Царевна приветливо улыбнулась вошедшей в светлицу Родимице.
– Эвона, рдеешь ты! Уж не мир ли с соколиком?
– Мир, царевнушка! Мир, херувим мой!
– Ну, и слава Господу Богу, – уже строго кивнула Софья и деловито передала Федоре кипу мелко исписанных листков. – А и срок идти к царевне Марфе.
Светлица Марфы была набита участниками комедийного действа. При появлении Софьи все шумно встали и отвесили ей земной поклон.
Устроившись в кресле в красном углу, царевна, не теряя зря времени, сразу же принялась за чтение своей «комеди».
Никто почти ничего не понимал из прочитанного, но когда улыбалась Софья, все в тереме улыбались и все горько выли, когда в голосе её звучала печаль.
Только Голицын, покручивая усы, слушал серьёзно, временами записывая что-то на клочке бумаги.
– Всё! – встряхнулась царевна, дочитав последнее слово.
Участники поспешили изобразить на усталых лицах крайнеё сожаление.
– Сдаётся, так бы вот и слушал, и слушал, – вперил Шакловитый в подволоку зачарованный взор.
– И до того усладительно внимать пречудным глаголам сим, что сдаётся, не на земле пребываешь, но внемлешь херувимскому песнопению, – вытерла рукавом глаза одна из боярынь.
Софья гордо подбоченилась.
– Уразумели ль? Вот что для меня превыше всего.
– Как на ладони! – ответили все дружным хором. – Не захочешь – уразумеешь! Так все само в умишко и прёт!
Василий Васильевич взял из рук царевны «комедь», просмотрел листки и с большим уважением вернул их.
– Отменно! От чистого сердца сказываю: отменно!
Оглядев «лицедеев» опытным взглядом, Софья поманила к себе одного из дворовых.
– Как звать—то тебя?
Дворовый пал ниц.
– Микешкою, государыня!
Царевна пошепталась с Марфой и постельницей и объявила:
– С сего часу ты, Микешка, не Микешка, но принц Свейский, Каролус.

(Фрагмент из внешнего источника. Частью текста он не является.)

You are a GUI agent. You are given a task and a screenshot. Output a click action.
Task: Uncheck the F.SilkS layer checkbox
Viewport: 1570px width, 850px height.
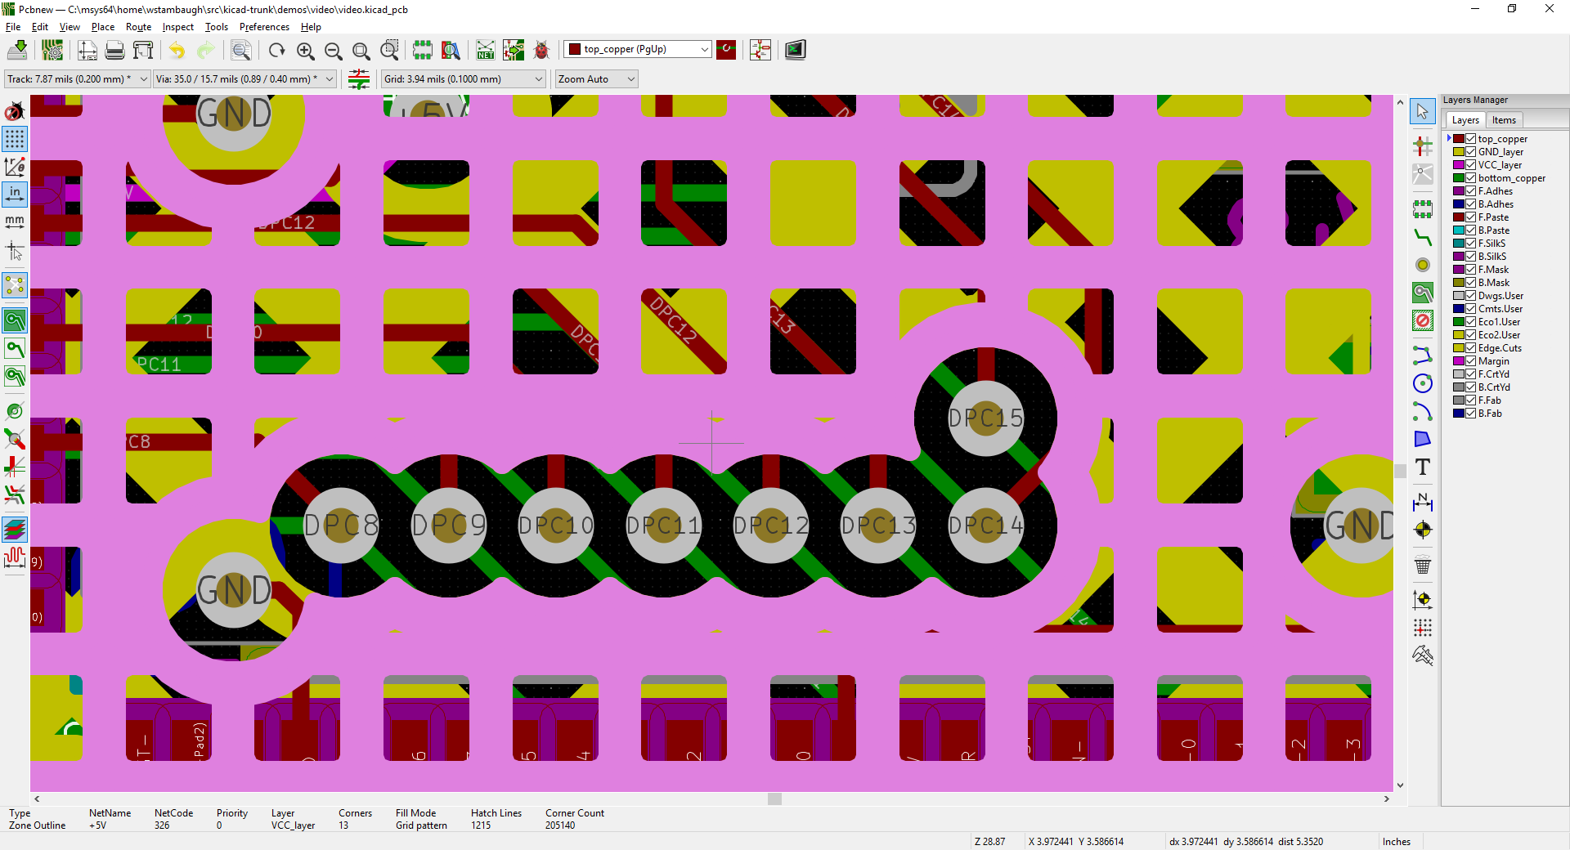[1471, 244]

Уразумел?
У дворового от страха зашевелились волосы на голове:
– Освободи, государыня, смилуйся. Православные мы!
– Дурак! – плюнула Софья в лицо привставшему холопу и оттолкнула его от себя.
Началось обучение.
Хуже всех исполнял свою роль «Каролус». Его то и дело выводили в сени, били нещадно батогами, снова учили, как держаться и говорить, но он только обалдело хлопал глазами, истово крестился и ничего не воспринимал.
Шакловитый читал свою роль по листку и так отличался, что приводил в восторг царевну. Однако в тех местах, где сопернику его по «комеди», Голицыну, приходилось обнимать Софью, он зеленел от лютого приступа ревности, путался и неожиданно умолкал. Но это не только не раздражало царевну, а как-то трогало даже, приятно щекотало женское её самолюбие. «Ишь ты, щетинится, – прятала она в углах губ гордую улыбочку – не любо, знать, ему, что князь ко мне ластится». И нарочито, чтобы ещё больше поддразнить дьяка, не по роли уже горячо прижималась к князю, заглядывала ему любовно в глаза и смачно чмокала в губы.